## Input records:

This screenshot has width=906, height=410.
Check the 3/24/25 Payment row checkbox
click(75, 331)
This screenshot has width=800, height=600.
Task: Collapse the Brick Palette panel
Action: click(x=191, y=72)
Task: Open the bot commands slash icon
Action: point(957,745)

## Instructions to follow:
Reproduce each of the lines above verbatim, in the same order.

## Complete output:
This screenshot has width=906, height=410.
Check the 3/24/25 Payment row checkbox
click(75, 331)
This screenshot has width=800, height=600.
Task: Collapse the Brick Palette panel
Action: click(x=191, y=72)
Task: Open the bot commands slash icon
Action: point(957,745)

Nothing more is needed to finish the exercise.